It Seems to Me That Stuff Plays Such a Large Part of Our Stuff That the Stuff We Value Gets Stuffed Away Where No Stuff Should Be Stuffed, Rendering It Useless Stuff
I’ve been toying with a story idea I’d like to run past you. It would parallel real life and go something like this:
Kelly awoke startled by her bed-blaster alarm clock. She slid out of her Sleep Letter Bed and onto her new Lumber Bum apple-wood, pre-finished, laminated floor. Kelly washed her face with Spring Clean, brushed her teeth with Tarter Boom and combed her hair with Spray and Fill.

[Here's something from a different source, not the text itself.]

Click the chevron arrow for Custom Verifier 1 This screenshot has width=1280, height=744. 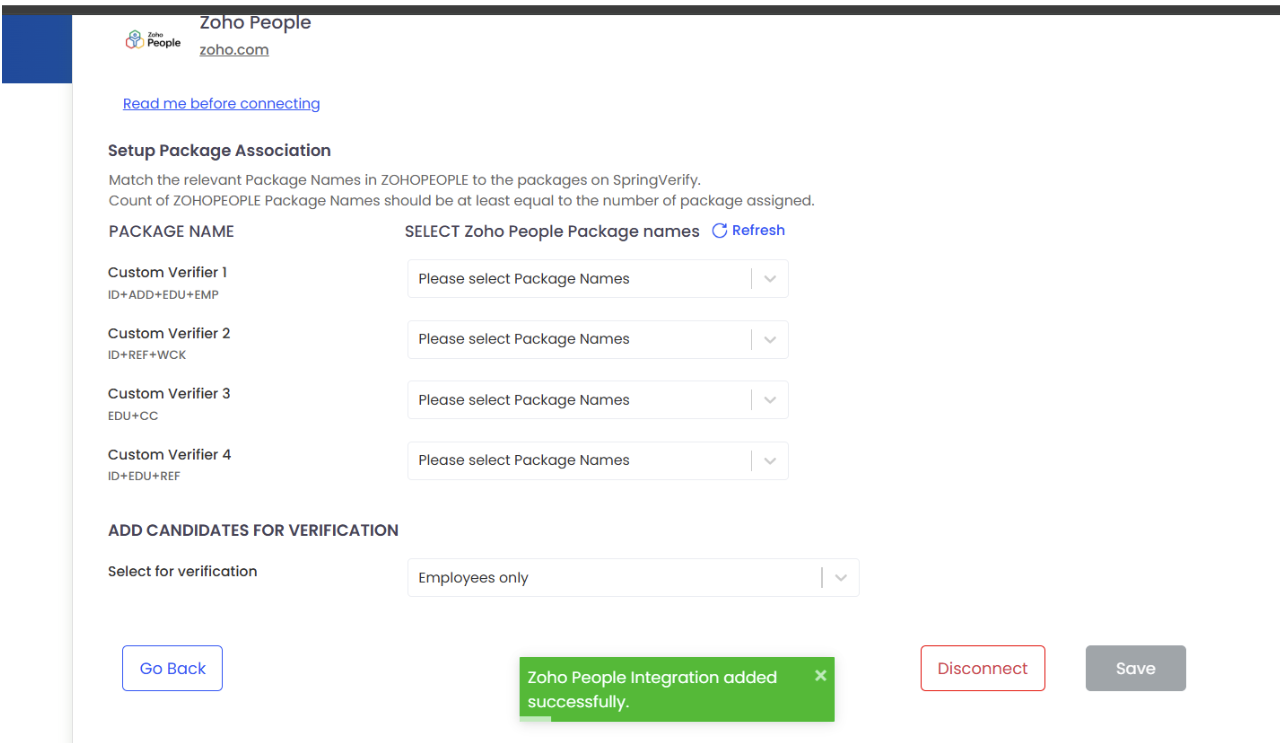pyautogui.click(x=770, y=279)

“There you are,” she said, placing her hand on her newly purchased make-up device. She sprayed an even coat of base with her air brush, followed by Lusty Eye mascara, Double Dip lipstick and a last minute dollop of Pimple Prep.

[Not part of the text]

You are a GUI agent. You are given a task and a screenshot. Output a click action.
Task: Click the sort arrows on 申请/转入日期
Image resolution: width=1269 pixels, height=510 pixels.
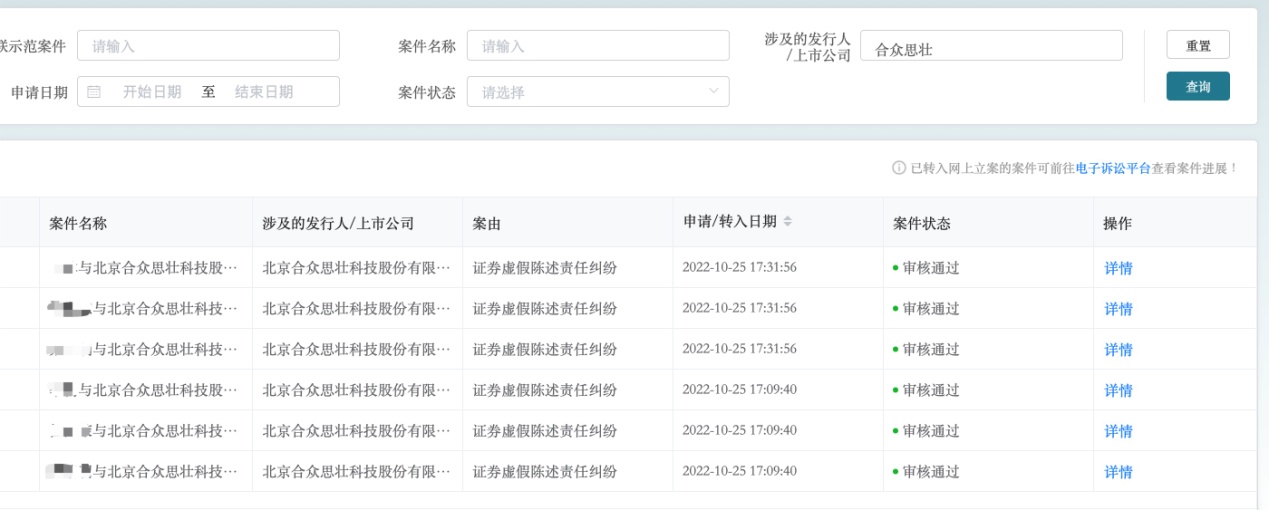pyautogui.click(x=787, y=222)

She slipped into her designer little black dress, designer 6” black heels and headed for the kitchen designed by Likea. She popped four Waste Away Fat Busting tablets, downed a quarter sized Weight Be Gone bran muffin, then headed to work.
Kelly arrived at work sporting her new BNW with no-hands parking technology. She worked until midday designing designer socks with open-toe technology. She devoured an alfalfa sprout salad for lunch and then returned to work designing brass-infused energizing socks.
Completing her day’s work, she stopped by the local gym to wile away several hours in the relaxing grip of top-of-line designer-weight machines.
Back at home she dines on a light meal of no nitrate hotdogs, gluten free bread, organic peppers and onions, organic sauerkraut, organic chili, organic cole slaw, organic tomatoes and organic cheese.
After removing her designer wardrobe, designer make-up, and scrubbing and brushing in reverse, Kelly lays down on her unbelievably comfortable air mattress. As she begins to doze off, an audible hiss followed by her sinking into her bed ensues. “No matter,” she says. “With the lawsuit I have against my diet pill manufacturer, the rodeo clown and those tainted alfalfa sprouts I eat everyday, I’m a cinch to get a settlement that will get me enough cash to afford that cloud-floating bed.
She falls asleep watching her 50 inch HD TV and the soothing sounds of the bountiful items she may partake of and the legal advice she may seek when the half gallon of ice cream she ate everyday for a year causes unsightly bumps in her little black dress. . . “C’mon man,” Kelly says, “its the circle of strife.”